--- Given data Enclosed Below ---

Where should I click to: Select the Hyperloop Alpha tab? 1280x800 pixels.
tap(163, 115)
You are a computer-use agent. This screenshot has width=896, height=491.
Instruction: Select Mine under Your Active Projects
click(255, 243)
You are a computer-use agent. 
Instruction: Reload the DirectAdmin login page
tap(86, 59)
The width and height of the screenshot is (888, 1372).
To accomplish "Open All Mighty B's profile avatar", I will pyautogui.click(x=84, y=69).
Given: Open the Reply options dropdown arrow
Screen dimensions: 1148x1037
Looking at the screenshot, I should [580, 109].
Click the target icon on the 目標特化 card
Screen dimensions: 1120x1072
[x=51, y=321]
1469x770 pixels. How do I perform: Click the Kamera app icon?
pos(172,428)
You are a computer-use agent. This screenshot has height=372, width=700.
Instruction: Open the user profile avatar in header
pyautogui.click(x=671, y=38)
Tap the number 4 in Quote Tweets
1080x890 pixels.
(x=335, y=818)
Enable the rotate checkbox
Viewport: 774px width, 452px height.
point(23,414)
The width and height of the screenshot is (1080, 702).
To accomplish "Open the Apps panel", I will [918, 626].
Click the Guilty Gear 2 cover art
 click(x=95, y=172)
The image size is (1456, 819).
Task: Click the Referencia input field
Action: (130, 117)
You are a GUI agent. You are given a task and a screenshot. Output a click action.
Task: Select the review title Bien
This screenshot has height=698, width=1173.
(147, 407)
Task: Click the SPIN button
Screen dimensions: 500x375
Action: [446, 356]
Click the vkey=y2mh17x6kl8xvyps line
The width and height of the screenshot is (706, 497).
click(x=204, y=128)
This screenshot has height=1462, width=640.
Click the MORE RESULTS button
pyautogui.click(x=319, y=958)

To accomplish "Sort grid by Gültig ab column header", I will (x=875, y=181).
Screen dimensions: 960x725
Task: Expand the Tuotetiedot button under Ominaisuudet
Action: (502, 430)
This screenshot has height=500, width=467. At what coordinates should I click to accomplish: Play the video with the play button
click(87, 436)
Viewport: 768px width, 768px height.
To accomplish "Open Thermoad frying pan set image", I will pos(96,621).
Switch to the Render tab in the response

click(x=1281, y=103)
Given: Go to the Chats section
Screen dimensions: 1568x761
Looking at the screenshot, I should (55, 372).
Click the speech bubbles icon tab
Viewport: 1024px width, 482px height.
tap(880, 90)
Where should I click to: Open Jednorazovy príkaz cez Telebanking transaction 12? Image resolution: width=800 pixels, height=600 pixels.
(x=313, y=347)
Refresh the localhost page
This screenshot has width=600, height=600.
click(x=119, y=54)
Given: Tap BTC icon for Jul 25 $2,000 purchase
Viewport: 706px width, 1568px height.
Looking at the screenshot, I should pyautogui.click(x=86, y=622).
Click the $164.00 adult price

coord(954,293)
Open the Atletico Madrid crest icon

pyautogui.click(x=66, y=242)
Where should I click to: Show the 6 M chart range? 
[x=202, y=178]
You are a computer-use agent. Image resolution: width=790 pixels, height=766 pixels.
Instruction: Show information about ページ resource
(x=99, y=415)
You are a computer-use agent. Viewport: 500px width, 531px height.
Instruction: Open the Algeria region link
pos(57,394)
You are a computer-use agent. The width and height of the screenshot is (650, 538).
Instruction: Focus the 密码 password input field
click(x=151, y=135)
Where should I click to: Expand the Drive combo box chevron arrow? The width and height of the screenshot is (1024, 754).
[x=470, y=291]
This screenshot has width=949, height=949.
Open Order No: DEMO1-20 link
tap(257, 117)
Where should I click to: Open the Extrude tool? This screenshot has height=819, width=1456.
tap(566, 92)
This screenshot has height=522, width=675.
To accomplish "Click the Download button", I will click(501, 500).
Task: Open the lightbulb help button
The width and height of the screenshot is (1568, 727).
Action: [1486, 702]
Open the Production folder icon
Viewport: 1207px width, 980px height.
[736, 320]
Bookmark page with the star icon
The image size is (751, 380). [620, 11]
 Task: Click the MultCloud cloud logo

--- End of Enclosed Given data ---

There is a run of lines above from the one with "You are a computer-use agent. Viewport: 500px" to the one with "Task: Open the lightbulb help button"; print exactly that run, both ends included, and nothing else.

Output for this exercise
You are a computer-use agent. Viewport: 500px width, 531px height.
Instruction: Open the Algeria region link
pos(57,394)
You are a computer-use agent. The width and height of the screenshot is (650, 538).
Instruction: Focus the 密码 password input field
click(x=151, y=135)
Where should I click to: Expand the Drive combo box chevron arrow? The width and height of the screenshot is (1024, 754).
[x=470, y=291]
This screenshot has width=949, height=949.
Open Order No: DEMO1-20 link
tap(257, 117)
Where should I click to: Open the Extrude tool? This screenshot has height=819, width=1456.
tap(566, 92)
This screenshot has height=522, width=675.
To accomplish "Click the Download button", I will click(501, 500).
Task: Open the lightbulb help button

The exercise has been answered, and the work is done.